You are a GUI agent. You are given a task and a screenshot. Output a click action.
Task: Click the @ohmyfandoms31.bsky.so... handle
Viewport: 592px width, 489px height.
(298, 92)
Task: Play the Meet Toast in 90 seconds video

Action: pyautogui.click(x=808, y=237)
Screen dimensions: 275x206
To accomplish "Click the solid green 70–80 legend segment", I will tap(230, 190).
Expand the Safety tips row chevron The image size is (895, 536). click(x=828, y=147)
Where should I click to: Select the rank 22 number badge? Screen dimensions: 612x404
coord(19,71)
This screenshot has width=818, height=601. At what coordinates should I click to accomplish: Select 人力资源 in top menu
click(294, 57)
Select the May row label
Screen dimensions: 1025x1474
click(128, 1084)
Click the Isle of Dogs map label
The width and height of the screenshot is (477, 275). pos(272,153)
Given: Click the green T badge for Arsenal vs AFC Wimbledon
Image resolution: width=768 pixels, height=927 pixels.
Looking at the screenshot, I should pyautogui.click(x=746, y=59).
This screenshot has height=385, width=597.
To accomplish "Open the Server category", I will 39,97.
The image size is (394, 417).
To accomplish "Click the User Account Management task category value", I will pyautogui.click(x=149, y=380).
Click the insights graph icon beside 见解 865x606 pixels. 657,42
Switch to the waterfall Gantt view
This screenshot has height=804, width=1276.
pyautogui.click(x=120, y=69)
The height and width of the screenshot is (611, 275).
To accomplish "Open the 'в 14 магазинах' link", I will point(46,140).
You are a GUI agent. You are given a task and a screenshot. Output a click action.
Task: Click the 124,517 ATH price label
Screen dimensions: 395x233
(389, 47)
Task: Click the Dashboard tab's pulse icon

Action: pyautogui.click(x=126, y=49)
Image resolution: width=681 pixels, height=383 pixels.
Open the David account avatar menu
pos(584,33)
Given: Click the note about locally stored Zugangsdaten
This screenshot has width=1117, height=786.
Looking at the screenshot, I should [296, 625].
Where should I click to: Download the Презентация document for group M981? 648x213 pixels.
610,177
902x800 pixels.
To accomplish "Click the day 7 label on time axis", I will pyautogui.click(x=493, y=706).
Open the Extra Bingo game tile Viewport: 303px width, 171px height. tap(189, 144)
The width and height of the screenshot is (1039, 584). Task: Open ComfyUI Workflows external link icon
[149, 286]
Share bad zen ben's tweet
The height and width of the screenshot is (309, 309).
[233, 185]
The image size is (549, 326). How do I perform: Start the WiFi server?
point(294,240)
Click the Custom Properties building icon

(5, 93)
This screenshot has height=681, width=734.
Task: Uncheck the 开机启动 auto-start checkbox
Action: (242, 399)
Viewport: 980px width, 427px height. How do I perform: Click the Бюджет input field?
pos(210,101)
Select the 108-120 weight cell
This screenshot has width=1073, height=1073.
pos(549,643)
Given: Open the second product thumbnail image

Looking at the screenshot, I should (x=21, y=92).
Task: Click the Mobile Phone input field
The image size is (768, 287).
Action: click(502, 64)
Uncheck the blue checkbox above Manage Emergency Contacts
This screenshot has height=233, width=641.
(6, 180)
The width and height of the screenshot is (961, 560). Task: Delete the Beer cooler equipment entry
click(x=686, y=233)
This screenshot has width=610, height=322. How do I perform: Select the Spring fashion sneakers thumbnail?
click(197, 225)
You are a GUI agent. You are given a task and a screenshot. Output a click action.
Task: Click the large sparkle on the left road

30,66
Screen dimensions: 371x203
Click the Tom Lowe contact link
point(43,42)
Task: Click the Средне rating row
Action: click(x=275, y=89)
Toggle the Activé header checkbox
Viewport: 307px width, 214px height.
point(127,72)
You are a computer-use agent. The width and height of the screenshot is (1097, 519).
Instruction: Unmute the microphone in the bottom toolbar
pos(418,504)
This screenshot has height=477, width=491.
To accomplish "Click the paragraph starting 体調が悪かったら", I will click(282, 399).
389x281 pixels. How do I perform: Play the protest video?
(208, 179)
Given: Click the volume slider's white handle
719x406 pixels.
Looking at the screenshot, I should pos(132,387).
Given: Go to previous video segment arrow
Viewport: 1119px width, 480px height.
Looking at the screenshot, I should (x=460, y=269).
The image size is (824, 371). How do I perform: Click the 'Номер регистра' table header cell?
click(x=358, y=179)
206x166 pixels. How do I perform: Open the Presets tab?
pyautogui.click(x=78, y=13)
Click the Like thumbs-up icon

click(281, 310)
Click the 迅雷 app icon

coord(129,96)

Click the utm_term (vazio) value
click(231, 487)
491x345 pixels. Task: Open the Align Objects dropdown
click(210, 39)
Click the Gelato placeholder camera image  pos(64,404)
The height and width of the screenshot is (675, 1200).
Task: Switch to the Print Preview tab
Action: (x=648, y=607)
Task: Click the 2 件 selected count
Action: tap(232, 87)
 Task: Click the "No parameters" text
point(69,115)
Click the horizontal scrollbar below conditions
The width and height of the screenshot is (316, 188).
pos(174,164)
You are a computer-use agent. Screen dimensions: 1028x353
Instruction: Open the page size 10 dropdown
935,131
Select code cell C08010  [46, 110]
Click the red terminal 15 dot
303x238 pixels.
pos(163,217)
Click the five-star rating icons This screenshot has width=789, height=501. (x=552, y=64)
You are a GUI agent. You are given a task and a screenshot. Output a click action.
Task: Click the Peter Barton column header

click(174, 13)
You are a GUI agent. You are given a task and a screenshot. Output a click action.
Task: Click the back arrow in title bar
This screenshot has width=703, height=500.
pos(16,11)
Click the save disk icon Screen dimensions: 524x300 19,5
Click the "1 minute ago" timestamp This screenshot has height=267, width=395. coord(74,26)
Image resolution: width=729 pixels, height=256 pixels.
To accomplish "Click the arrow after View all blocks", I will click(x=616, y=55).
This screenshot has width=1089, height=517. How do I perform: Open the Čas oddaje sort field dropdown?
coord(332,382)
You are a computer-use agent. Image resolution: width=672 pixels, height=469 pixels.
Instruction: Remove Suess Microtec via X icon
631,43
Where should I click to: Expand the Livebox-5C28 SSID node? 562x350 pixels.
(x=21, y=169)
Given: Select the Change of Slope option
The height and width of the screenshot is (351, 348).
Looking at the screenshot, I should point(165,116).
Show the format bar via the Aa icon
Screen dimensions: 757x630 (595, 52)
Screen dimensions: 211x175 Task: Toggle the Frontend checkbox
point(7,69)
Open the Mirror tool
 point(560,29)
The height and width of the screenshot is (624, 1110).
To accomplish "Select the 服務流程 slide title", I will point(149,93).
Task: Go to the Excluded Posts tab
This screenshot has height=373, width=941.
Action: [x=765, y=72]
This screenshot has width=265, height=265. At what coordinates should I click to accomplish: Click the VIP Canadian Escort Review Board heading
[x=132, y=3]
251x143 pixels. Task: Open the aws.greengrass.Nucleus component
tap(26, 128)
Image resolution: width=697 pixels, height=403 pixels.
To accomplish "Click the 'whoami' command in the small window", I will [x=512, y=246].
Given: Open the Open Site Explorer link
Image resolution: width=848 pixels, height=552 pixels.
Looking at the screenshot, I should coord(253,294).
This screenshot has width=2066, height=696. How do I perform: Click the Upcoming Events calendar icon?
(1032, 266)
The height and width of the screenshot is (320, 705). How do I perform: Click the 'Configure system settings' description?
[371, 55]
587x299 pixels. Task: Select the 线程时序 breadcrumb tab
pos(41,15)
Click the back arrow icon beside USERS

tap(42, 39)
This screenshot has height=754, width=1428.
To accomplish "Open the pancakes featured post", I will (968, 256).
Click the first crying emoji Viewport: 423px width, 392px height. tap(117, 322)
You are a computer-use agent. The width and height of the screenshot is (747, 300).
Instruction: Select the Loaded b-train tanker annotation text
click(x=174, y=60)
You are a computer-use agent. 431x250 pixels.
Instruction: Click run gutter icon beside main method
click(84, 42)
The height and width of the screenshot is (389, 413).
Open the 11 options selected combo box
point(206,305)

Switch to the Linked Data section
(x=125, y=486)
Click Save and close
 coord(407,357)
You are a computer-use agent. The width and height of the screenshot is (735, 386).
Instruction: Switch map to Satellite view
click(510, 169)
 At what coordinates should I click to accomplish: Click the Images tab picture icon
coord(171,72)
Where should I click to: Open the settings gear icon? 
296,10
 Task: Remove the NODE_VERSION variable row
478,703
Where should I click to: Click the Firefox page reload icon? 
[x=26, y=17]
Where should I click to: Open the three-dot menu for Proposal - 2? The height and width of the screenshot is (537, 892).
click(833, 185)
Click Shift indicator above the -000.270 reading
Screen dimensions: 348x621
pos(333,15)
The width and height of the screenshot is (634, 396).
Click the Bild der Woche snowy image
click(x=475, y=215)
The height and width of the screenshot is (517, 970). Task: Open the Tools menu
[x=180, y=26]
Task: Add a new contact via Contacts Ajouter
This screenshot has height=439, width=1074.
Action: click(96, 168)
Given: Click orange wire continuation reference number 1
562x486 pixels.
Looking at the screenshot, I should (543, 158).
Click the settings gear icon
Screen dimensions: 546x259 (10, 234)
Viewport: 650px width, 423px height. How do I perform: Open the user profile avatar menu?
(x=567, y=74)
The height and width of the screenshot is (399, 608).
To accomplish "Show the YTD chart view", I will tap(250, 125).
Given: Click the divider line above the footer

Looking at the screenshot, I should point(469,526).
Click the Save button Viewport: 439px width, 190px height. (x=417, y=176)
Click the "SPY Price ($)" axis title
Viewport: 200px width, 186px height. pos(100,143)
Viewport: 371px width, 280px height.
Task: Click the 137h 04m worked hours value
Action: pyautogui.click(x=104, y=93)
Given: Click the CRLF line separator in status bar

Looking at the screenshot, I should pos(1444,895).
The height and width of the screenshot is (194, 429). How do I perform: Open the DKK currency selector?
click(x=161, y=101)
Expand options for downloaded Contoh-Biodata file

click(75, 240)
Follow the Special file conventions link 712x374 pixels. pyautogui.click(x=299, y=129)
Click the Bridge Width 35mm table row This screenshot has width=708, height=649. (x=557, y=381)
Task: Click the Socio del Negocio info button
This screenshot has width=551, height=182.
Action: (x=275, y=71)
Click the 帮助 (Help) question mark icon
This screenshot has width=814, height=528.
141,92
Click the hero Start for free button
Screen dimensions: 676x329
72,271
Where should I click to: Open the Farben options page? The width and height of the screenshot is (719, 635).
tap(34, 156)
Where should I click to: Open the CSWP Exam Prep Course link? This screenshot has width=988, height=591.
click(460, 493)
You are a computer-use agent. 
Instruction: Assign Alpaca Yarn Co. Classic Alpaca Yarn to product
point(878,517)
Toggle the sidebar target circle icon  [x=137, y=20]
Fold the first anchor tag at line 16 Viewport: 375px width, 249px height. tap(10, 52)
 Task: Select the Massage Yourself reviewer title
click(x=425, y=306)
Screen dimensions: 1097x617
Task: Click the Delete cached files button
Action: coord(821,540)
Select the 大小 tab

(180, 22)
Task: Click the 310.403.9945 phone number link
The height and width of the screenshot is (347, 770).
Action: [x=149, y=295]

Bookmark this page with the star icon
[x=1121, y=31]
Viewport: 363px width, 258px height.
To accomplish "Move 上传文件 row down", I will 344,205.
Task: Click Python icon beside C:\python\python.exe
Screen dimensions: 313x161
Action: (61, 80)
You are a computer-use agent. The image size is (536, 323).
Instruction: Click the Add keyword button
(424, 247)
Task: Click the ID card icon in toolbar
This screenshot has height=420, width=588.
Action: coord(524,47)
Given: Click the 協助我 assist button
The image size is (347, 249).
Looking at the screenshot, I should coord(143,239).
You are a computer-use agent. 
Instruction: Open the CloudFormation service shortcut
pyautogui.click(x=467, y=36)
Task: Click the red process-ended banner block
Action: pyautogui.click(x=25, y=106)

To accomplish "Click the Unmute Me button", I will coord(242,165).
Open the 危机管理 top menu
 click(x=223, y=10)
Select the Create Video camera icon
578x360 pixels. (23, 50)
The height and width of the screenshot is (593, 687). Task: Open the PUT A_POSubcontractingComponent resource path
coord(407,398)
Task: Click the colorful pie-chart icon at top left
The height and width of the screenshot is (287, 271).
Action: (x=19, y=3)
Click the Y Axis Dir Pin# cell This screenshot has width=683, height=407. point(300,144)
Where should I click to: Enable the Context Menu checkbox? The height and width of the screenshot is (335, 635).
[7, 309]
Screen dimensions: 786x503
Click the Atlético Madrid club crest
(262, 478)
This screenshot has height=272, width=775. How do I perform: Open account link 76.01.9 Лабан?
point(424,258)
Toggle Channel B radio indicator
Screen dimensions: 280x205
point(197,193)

### [Description of the task]
Lines to set down from above: the line with "Open the 危机管理 top menu", the line with "Task: Click the colorful", and every line between, each exactly as written.

### [Reply to the exercise]
Open the 危机管理 top menu
 click(x=223, y=10)
Select the Create Video camera icon
578x360 pixels. (23, 50)
The height and width of the screenshot is (593, 687). Task: Open the PUT A_POSubcontractingComponent resource path
coord(407,398)
Task: Click the colorful pie-chart icon at top left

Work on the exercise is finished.